CHAPTER XIX.
IN PLEASANT SUMMER WEATHER.

“Who could think of storms and shipwrecks in an atmosphere like this?”

The sun was setting in a gorgeous bank of cloud that presaged weather fine and settled for days to come. Its last rays glowed on a vast expanse of ocean, calm and brilliantly blue. Sky and sea were alike at peace and beautiful.

“Yes, storms and shipwrecks seem idle dreams,” murmured Nina, again.

There was only one restless thing in the whole extent of the wide horizon,—the huge steamer cutting her way swiftly through the deep blue waves, and seeming in the silence that brooded over the waste of waters to be a living, sentient thing. In the quiet of this exquisite summer evening, her movements appeared unseemly. Ah, no, they were not! She had a reason. Every throb of her iron heart seemed to say, “Make haste, make haste, a day will come when the tiny, guileless waves lapping your sides will be transformed into raging, furious fiends, dashing themselves against your iron plates as if to wrest your living victims from you.”

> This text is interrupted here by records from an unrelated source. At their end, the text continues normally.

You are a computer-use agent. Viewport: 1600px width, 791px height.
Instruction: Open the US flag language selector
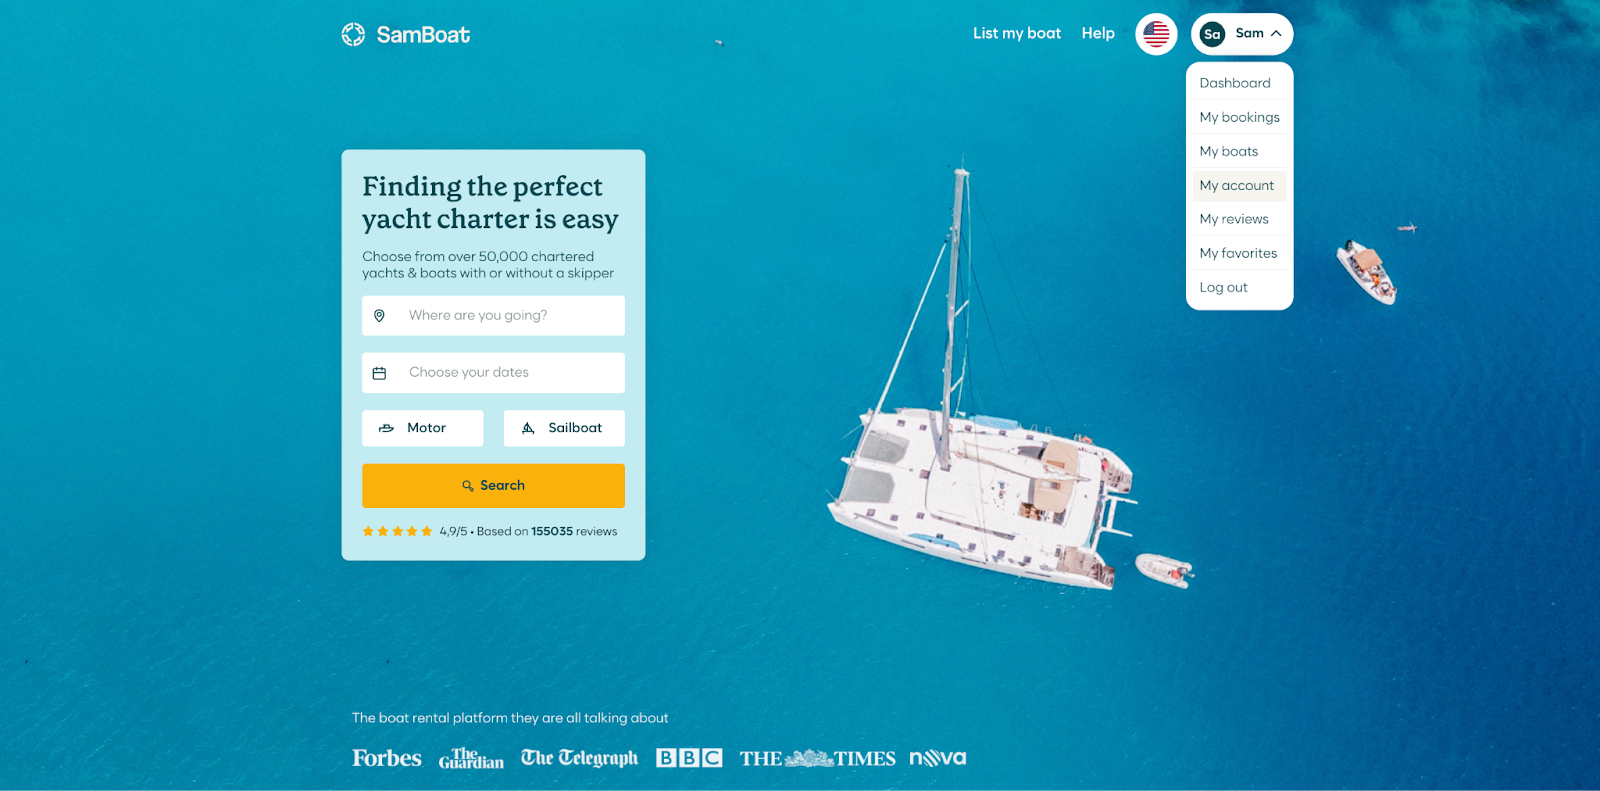point(1156,34)
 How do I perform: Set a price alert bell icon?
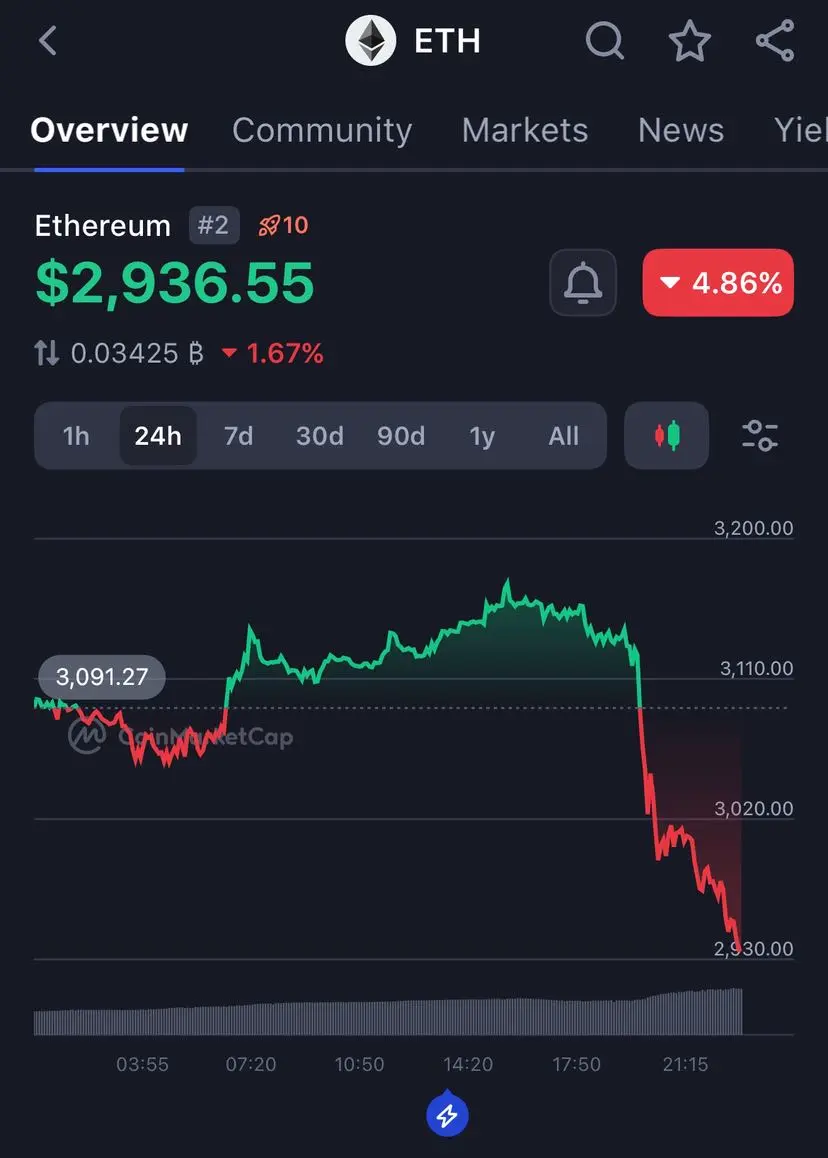(x=583, y=283)
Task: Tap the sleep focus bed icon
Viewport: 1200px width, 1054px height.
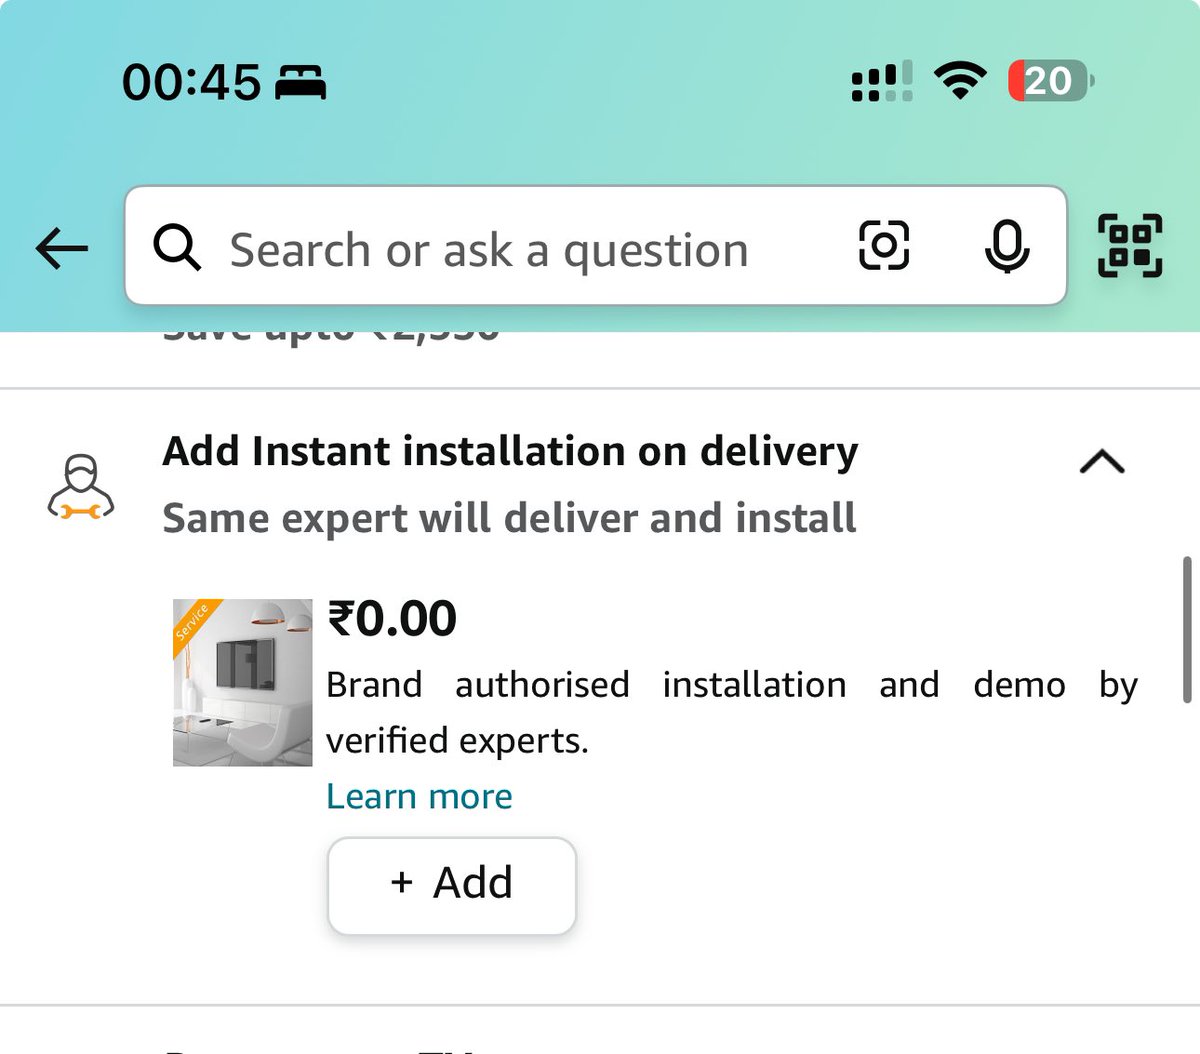Action: click(x=300, y=82)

Nina shuddered, and, extending her body seawards, looked down at the track of frothy white foam trailing out behind her; and at this moment when her thoughts were far away, when her eyes were trying to pierce the depths of the beautiful fickle element below, some one came softly behind her, and uttered the prosaic words, “Dinner is served, ma’am.”

“Thank you, I don’t care for any,” she observed, with a start; and the too attentive Merdyce crept disappointedly away.

Nina tried to resume her interrupted soliloquy, but the charm was broken. She cast a regretful glance at the sparkling sea, the rosy sky; then, turning, looked down a near skylight into the dining-saloon. Everybody was at dinner. The stewards, like kindly birds of prey, hovered over the long tables, then departing, wheeled and circled about the corners of the room, in their efforts to obtain fresh supplies of food for their hungry charges.